* _原文_

与现有技术相比，本发明提供的技术方案在MeDIP技术的基础上，设计并采用了生物素标记的片段，提高了抗原抗体的结合效率并减少了操作中样品的损耗，实现了对少量甲基化DNA的富集和检测，其具有以下显著优点：

1、与少量样品WGBS的DNA甲基化检测方法相比，本发明建立在MeDIP技术上，即利用抗原抗体亲和富集甲基化DNA片段后再进行甲基化检测，方法的优点在于只将甲基化的DNA区域进行富集并检测，测序规模小成本低，精度和性价比高，更加适合大量临床样本之间的比较研究，而且所需的起始样品量降低为1ng DNA，更加适用于少量来源样品的甲基化分析。

2、与使用RRBS方法进行少量样品的DNA甲基化检测技术相比，本发明的技术在同样低成本的基础上可以实现对全基因组DNA甲基化的水平进行精确检测。

3、与现有使用MeDIP进行少量样品DNA甲基化检测的方法相比，本发明的技术所需最低起始样品量更低，且不需要特定的试剂盒和实验设备，节省成本，具有较高的普适性。富集甲基化DNA的同时不引入外源DNA污染，如果采取文库构建和高通量测序的检测方法时不会受到外源DNA信息的影响，有利于进一步降低测序成本，提高数据质量。

应理解，在本发明范围内中，本发明的上述各技术特征和在下文(如实施例)中具体描述的各技术特征之间都可以互相组合，从而构成新的或优选的技术方案。限于篇幅，在此不再一一累述。所以凡是不脱离本发明所公开的原理下完成的等效或修改，都落入本发明保护的范围。

[数据集节选]

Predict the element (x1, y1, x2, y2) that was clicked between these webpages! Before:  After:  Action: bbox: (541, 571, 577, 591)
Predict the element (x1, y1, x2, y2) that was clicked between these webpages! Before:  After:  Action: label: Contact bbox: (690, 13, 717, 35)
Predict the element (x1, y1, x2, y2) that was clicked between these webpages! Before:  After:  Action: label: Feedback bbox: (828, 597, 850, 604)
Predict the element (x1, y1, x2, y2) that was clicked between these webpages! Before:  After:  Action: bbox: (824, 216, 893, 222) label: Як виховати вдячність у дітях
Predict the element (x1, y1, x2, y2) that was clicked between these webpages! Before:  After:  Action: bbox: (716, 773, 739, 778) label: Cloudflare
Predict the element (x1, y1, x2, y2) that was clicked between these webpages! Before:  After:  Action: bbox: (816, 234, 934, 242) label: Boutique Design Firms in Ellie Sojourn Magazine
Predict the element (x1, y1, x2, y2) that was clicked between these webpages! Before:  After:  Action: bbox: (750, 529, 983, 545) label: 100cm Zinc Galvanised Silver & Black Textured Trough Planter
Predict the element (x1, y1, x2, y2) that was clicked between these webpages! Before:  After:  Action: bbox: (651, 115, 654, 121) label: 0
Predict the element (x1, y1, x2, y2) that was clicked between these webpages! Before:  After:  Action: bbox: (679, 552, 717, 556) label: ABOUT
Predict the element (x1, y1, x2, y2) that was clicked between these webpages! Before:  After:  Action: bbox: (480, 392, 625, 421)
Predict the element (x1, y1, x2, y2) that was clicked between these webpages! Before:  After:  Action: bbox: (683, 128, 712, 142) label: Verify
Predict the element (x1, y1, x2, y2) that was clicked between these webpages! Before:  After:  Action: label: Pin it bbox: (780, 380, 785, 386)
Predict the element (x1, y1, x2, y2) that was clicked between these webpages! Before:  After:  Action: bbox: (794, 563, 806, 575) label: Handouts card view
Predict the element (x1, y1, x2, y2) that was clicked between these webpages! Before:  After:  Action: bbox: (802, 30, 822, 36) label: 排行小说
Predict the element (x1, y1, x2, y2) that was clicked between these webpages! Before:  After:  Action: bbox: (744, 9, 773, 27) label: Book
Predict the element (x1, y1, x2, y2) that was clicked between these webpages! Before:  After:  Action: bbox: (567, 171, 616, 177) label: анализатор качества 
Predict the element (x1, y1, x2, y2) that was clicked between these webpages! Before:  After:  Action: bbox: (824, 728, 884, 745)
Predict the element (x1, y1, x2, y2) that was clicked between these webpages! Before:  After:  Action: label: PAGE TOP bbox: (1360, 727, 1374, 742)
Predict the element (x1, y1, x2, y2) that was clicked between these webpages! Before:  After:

* _题目_
请一字不差地复现关于甲基化DNA检测的原文中从“与现有技术相比，本发明提供的”起至“A甲基化的水平进行精确检测。”止的那段文字。 列表里的内容在这里用不到。

* _回答_
与现有技术相比，本发明提供的技术方案在MeDIP技术的基础上，设计并采用了生物素标记的片段，提高了抗原抗体的结合效率并减少了操作中样品的损耗，实现了对少量甲基化DNA的富集和检测，其具有以下显著优点：

1、与少量样品WGBS的DNA甲基化检测方法相比，本发明建立在MeDIP技术上，即利用抗原抗体亲和富集甲基化DNA片段后再进行甲基化检测，方法的优点在于只将甲基化的DNA区域进行富集并检测，测序规模小成本低，精度和性价比高，更加适合大量临床样本之间的比较研究，而且所需的起始样品量降低为1ng DNA，更加适用于少量来源样品的甲基化分析。

2、与使用RRBS方法进行少量样品的DNA甲基化检测技术相比，本发明的技术在同样低成本的基础上可以实现对全基因组DNA甲基化的水平进行精确检测。